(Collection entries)
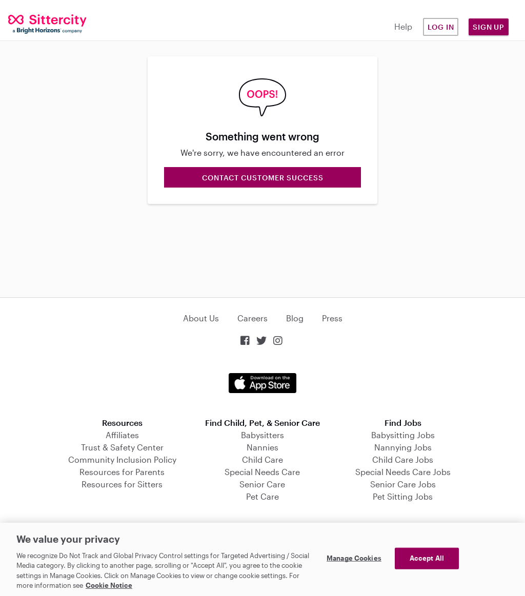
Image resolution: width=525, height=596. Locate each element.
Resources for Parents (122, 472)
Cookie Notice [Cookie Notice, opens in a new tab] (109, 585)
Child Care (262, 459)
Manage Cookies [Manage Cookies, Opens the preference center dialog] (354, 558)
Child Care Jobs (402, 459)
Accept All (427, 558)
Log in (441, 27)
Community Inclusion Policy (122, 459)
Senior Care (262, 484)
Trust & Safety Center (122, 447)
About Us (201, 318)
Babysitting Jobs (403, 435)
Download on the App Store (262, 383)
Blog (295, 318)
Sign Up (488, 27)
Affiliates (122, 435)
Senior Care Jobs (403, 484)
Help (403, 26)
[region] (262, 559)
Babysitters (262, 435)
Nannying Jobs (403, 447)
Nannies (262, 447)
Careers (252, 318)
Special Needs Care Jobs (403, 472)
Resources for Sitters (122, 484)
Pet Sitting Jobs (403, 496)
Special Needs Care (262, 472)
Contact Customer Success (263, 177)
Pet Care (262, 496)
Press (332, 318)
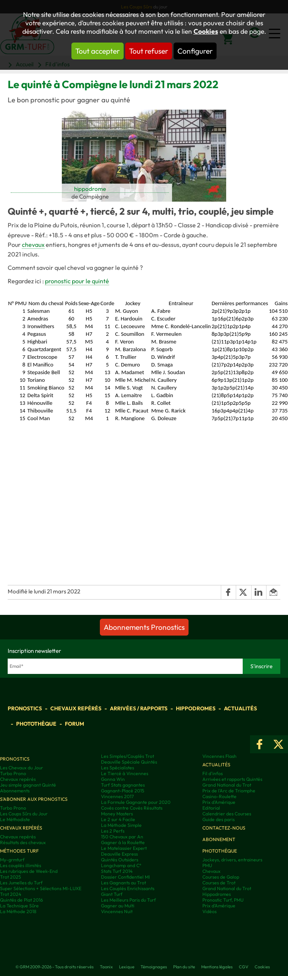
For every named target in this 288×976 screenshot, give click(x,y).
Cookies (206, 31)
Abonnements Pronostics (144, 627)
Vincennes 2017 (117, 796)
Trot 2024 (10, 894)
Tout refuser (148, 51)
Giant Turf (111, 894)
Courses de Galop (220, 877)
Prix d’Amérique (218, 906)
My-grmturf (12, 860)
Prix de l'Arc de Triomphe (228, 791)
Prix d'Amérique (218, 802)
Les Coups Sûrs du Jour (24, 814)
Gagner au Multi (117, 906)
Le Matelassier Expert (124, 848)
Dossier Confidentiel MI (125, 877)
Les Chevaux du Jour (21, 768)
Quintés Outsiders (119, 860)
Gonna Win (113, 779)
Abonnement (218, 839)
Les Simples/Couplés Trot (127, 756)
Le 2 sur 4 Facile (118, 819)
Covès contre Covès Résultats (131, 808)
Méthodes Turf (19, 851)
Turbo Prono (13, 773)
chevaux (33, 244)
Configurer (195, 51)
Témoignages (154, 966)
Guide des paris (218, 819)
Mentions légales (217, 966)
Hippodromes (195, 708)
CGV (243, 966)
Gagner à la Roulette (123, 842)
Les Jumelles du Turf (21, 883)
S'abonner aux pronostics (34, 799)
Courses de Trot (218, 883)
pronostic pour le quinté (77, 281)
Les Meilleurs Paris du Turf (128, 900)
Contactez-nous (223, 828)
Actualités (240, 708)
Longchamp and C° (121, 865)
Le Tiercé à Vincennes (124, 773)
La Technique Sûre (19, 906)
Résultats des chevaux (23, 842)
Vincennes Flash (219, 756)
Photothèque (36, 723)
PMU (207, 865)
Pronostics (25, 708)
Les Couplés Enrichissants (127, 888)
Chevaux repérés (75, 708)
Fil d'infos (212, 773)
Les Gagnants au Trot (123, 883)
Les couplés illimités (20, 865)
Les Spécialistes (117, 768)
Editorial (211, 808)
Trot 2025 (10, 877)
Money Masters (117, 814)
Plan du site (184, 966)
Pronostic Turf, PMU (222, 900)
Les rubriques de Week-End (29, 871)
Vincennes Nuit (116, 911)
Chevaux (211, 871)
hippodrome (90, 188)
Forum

• _TASK_
Find each line in the listing above that contains the string "Jour" with matching case, and copy those lines in full.

• _TASK ANSWER_
Les Coups Sûrs du Jour (24, 814)
Les Chevaux du Jour (21, 768)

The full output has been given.